Descriptive Statistics – Measures of Central Tendency – Mode

In this note series, we had already covered a few of the different tools and techniques to measure the central tendency of data. Moreover, in the current note, we will understand the Mode and how it measures the central tendency of data.

Mode in Descriptive Statistics

Mode tells which observation has occurred or recorded a maximum number of times. It is defined as, having a  n observations x_1, x_2, .... , x_n which occurs the most, compared with all other observations. The significance of mode can be easily understood by seeing the below examples:

  • A restaurant owner wants to know which of the dish is more preferred.
  • A clothing shop owner wants to know which size of the shirt and or trouser is largest in demand. 

Mode is the value that occurs most frequently in a set of observations, and it is preferable to gather these kinds of information. However, we will see why Mean and Median fails compared to Mode.

  • Mean fails as it is highly vulnerable when there are outliers in the observation set.
  • Median fails, as it divides entire observations into two different partitions and does not give the observation values which occurred the maximum number of times.

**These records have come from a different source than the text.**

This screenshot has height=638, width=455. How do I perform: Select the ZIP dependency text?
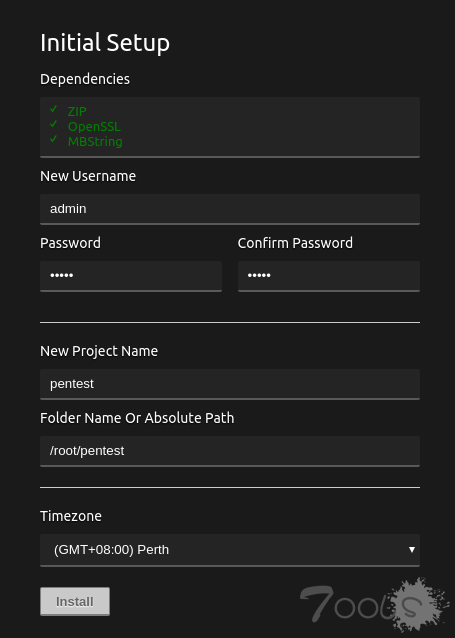tap(77, 111)
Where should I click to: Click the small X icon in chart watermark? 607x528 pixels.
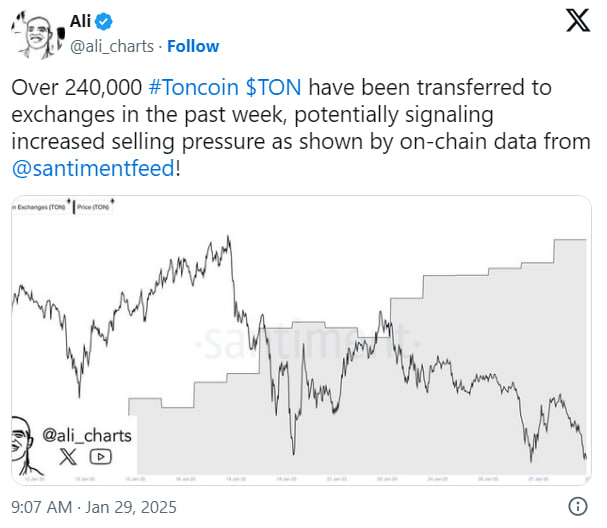click(x=68, y=457)
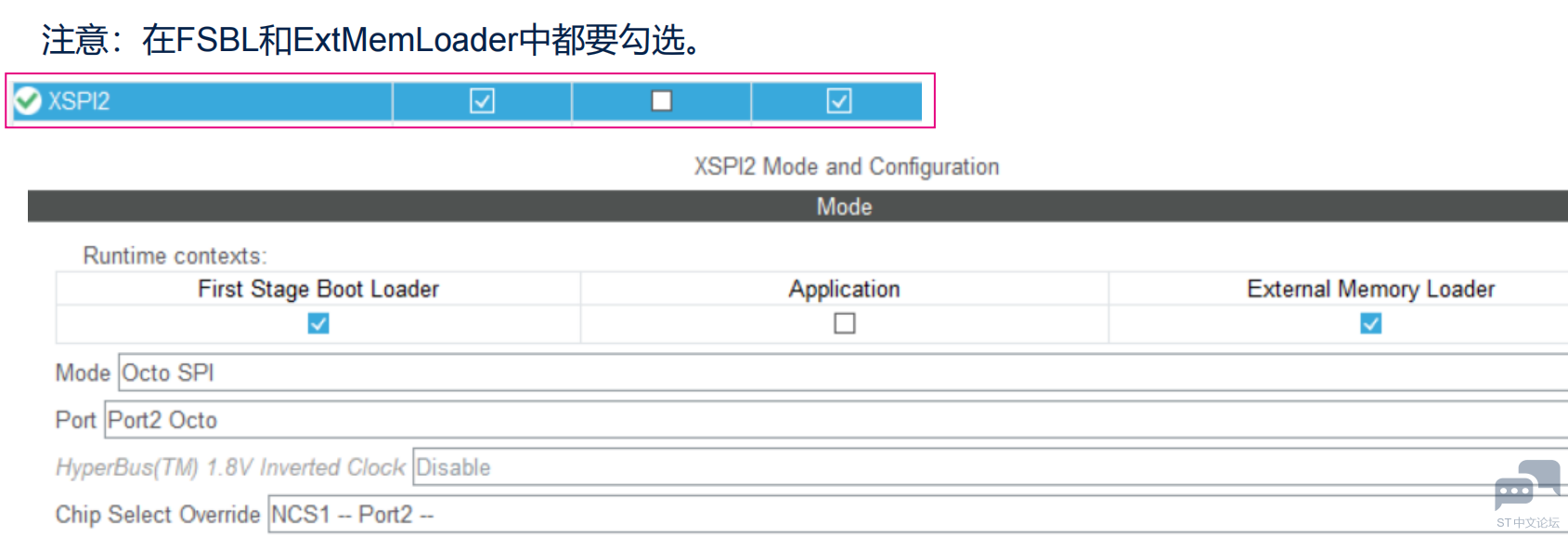Click the Application column header
1568x537 pixels.
point(844,289)
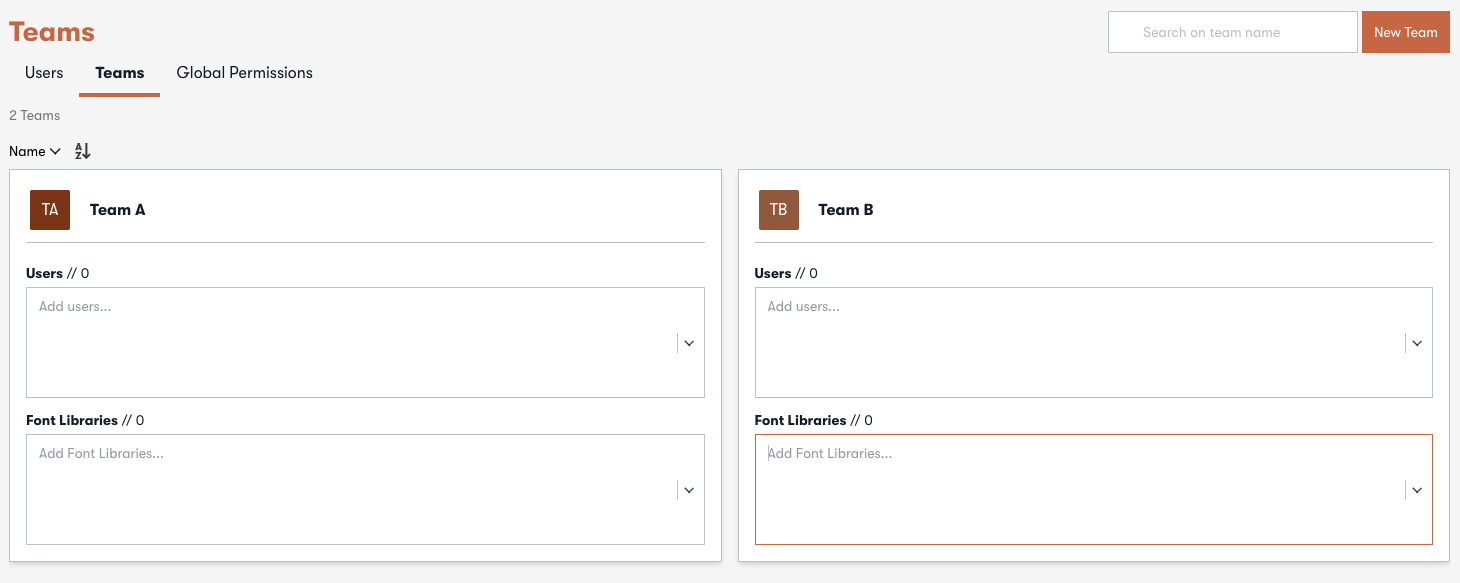Switch to the Users tab
Viewport: 1460px width, 583px height.
(43, 72)
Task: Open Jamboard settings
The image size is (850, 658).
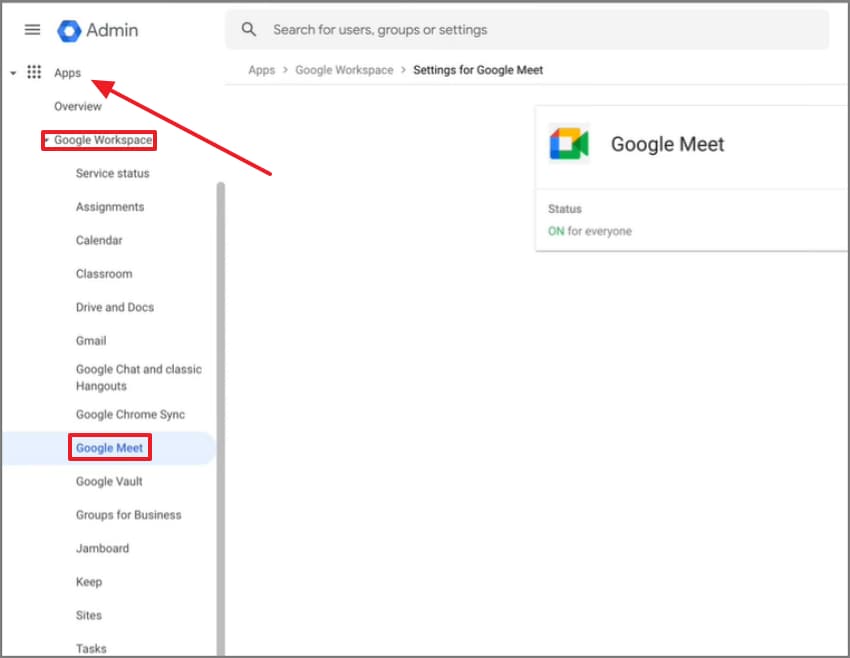Action: (x=102, y=548)
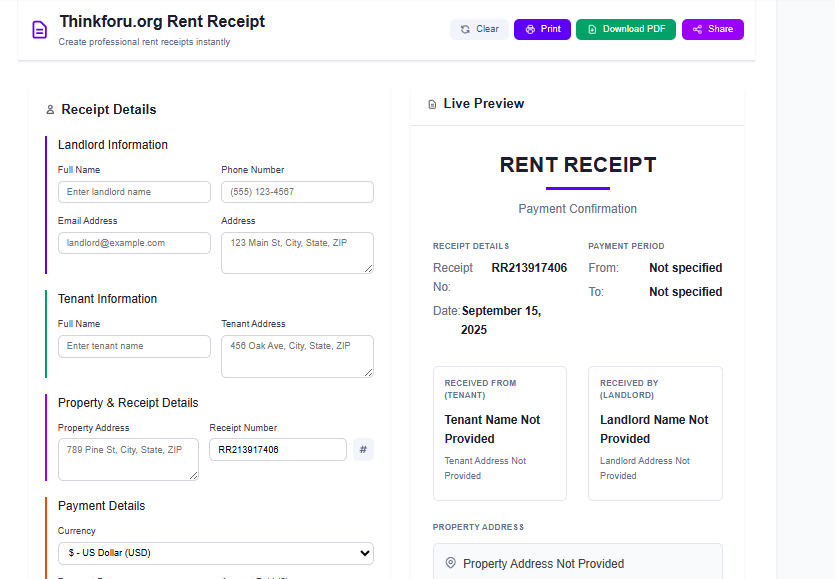Print the rent receipt
This screenshot has width=835, height=579.
coord(542,29)
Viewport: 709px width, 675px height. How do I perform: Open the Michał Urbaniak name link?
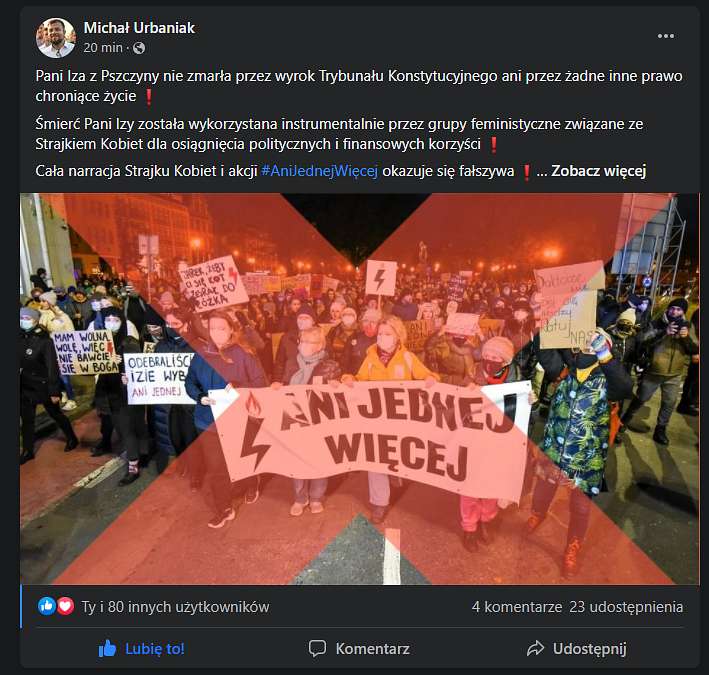coord(139,28)
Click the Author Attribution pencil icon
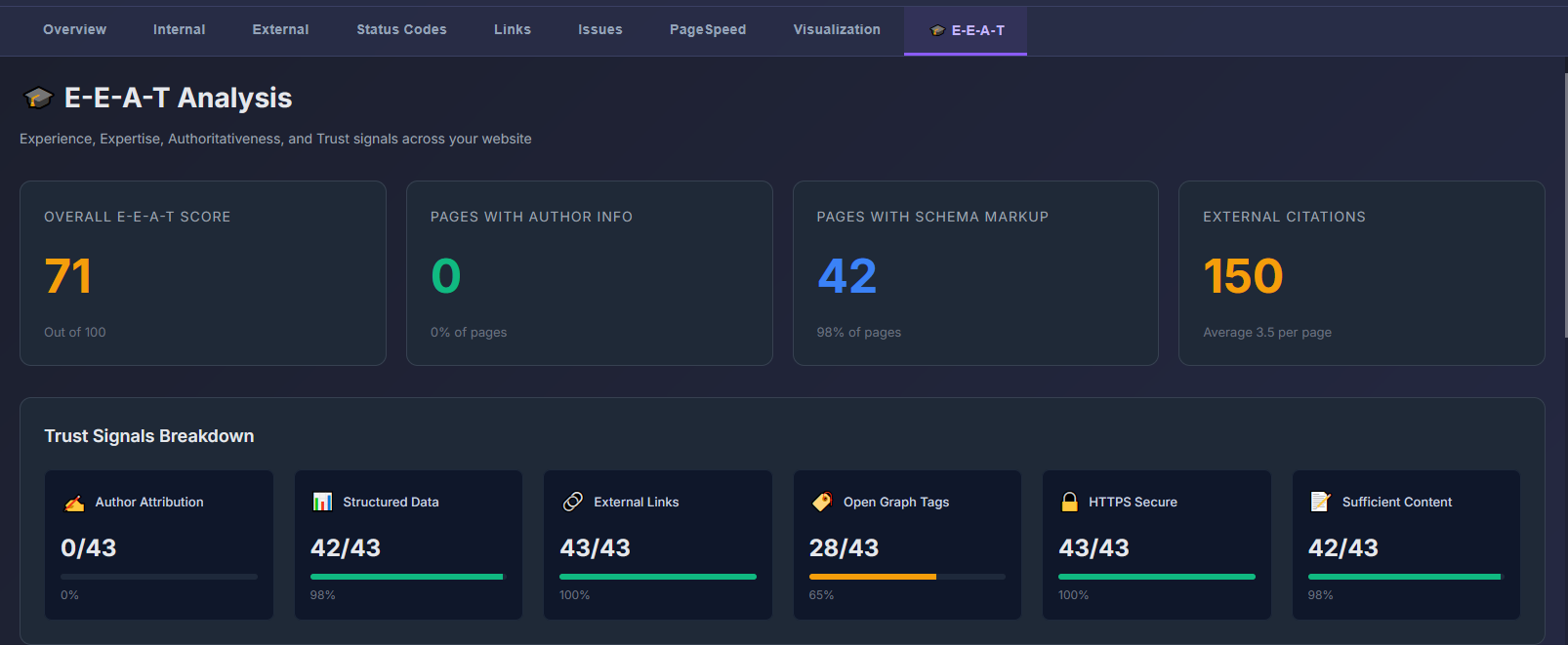 (x=74, y=503)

Type of Mode Distributions

Mode usually follows these kinds of distributions as mentioned below:

  • When the observation data or a variable shows only a single peak, it is called unimodal distribution.
  • When the observation data or a variable produces two peaks, then that distribution is called bimodal distribution.
  • When the observation data or a variable has multiple peaks, that distribution is called multimodal distribution. 

Example of bimodal distribution

To draw a bimodal distribution, we have taken observations from two different normal distributions with separate mean and variance and merge their observation values into a variable and plot the histogram.

# Example to draw bimodal distribution
import numpy as np
from numpy.random import normal
from matplotlib import pyplot as plt

# Generate observation from normal distribution 
# where loc is mean and scale is spread
var_1 = normal(loc=200, scale=10, size=3000)
var_2 = normal(loc=400, scale=10, size=9000)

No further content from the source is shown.